#### PROVIDED PASSAGE:
— start —
When I Tried to Save Myself
There was a moment, after everything I had already lived through, where I truly believed I could save myself.
Not in defiance.
Not in rebellion.
But in self-reliance.
I had already experienced God in the most undeniable way—pulled from a river as a child, wrapped in love, carried into heaven. A miracle that shaped my life forever.
And still… later on, I believed the subtle lie:
“I’ve got this from here.”
I didn’t turn away from God in anger.
I didn’t curse heaven.
I simply began to carry the weight alone.
Trying harder.
Doing more.
Trying to effort my way into wholeness, success, peace.
There’s something seductive about self-reliance.
It looks like strength.
It sounds responsible.
It feels mature.
Underneath it is often fear—
the fear that no one is coming.
The fear that rest is risky.
The fear that if I don’t hold it all together, everything will fall apart.
I’ve learned this:
Self-reliance isn’t freedom.
It’s a quieter form of drowning.
The second drowning didn’t happen in water.
It happened in shame.
In heartbreak.
In exhaustion.
In the slow ache of trying to be my own savior.
And yet—this is the part that still leaves me in awe—
I was never abandoned.
— end —
#### AVAILABLE DATA:
— start —
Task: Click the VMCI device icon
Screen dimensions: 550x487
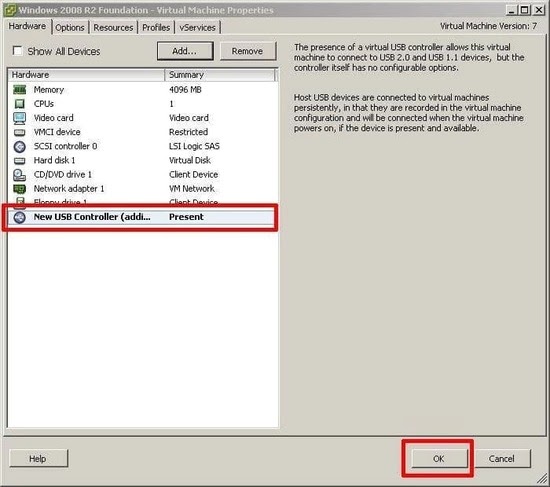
— end —
#### WHAT YOU ARE ASKED TO DO:
Please extend the reflection on self-reliance, starting right after its last line, "I was never abandoned." The data has no connection to the reflection on self-reliance.

#### EXERCISE OUTPUT:
I wasn’t punished.
I wasn’t rejected.
I wasn’t left to figure it out on my own.
Like Elijah in the wilderness, I was fed.
Cared for.
Sustained—even while living from my own strength.
Only later did I realize:
God didn’t need me to fail to teach me something.
He simply waited for me to remember.
That salvation was never meant to be self-generated.
That rest was never meant to be earned.
That love was never meant to be proven.
The moment I stopped trying to rescue myself, I didn’t collapse—
I was caught.
Again.
This story isn’t about weakness.
It’s about relief.
About laying down the burden of being “enough” on my own.
About letting grace do what effort never could.
If you find yourself tired—not from doing the wrong things, but from doing everything alone—
this might be for you.
You don’t need to save yourself.
You never did.
You are already held.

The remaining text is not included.